WHAT IS EXPECTED> Write out the data below from its first line through the line containing "click(664, 117)", both ends included, keeping every line identical.

· · · · ·

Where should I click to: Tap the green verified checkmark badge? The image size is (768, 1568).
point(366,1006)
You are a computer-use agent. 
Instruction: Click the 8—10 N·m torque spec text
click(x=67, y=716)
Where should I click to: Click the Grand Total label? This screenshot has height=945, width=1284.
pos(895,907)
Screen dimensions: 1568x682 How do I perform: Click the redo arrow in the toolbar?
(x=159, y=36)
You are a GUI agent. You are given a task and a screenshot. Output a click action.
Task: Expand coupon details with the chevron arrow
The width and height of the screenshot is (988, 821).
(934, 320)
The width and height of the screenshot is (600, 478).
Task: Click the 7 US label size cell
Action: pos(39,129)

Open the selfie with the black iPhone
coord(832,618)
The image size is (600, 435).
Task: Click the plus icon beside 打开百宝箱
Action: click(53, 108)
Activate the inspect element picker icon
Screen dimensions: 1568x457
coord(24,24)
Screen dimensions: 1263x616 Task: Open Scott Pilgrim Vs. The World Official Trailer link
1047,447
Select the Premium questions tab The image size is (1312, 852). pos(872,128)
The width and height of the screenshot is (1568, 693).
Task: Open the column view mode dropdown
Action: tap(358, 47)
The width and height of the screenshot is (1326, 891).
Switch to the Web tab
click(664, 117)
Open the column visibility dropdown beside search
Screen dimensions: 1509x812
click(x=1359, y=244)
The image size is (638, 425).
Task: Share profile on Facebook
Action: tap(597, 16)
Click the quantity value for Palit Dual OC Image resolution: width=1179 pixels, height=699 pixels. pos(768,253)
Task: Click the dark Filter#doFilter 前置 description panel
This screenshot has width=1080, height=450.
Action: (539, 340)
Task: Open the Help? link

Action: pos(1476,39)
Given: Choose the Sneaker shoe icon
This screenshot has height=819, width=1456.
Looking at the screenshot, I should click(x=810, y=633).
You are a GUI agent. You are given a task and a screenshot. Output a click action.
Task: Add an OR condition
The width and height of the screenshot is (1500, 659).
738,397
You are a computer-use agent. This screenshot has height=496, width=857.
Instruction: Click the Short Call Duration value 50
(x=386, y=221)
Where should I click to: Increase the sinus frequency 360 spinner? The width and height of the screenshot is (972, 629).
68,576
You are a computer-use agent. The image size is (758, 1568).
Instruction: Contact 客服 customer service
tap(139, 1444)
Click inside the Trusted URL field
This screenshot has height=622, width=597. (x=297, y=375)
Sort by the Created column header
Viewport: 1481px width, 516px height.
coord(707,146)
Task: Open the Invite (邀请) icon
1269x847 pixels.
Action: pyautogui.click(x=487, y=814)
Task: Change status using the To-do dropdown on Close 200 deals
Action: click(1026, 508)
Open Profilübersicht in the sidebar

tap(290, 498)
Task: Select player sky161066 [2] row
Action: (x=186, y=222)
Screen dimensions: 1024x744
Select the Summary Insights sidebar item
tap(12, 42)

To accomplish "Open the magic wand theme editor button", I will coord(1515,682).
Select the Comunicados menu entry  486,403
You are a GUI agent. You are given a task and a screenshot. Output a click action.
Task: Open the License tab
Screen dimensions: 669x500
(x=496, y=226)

· · · · ·

SOLUTION FOR THIS EXERCISE>
Where should I click to: Tap the green verified checkmark badge? The image size is (768, 1568).
point(366,1006)
You are a computer-use agent. 
Instruction: Click the 8—10 N·m torque spec text
click(x=67, y=716)
Where should I click to: Click the Grand Total label? This screenshot has height=945, width=1284.
pos(895,907)
Screen dimensions: 1568x682 How do I perform: Click the redo arrow in the toolbar?
(x=159, y=36)
You are a GUI agent. You are given a task and a screenshot. Output a click action.
Task: Expand coupon details with the chevron arrow
The width and height of the screenshot is (988, 821).
(934, 320)
The width and height of the screenshot is (600, 478).
Task: Click the 7 US label size cell
Action: pos(39,129)

Open the selfie with the black iPhone
coord(832,618)
The image size is (600, 435).
Task: Click the plus icon beside 打开百宝箱
Action: click(53, 108)
Activate the inspect element picker icon
Screen dimensions: 1568x457
coord(24,24)
Screen dimensions: 1263x616 Task: Open Scott Pilgrim Vs. The World Official Trailer link
1047,447
Select the Premium questions tab The image size is (1312, 852). pos(872,128)
The width and height of the screenshot is (1568, 693).
Task: Open the column view mode dropdown
Action: tap(358, 47)
The width and height of the screenshot is (1326, 891).
Switch to the Web tab
click(664, 117)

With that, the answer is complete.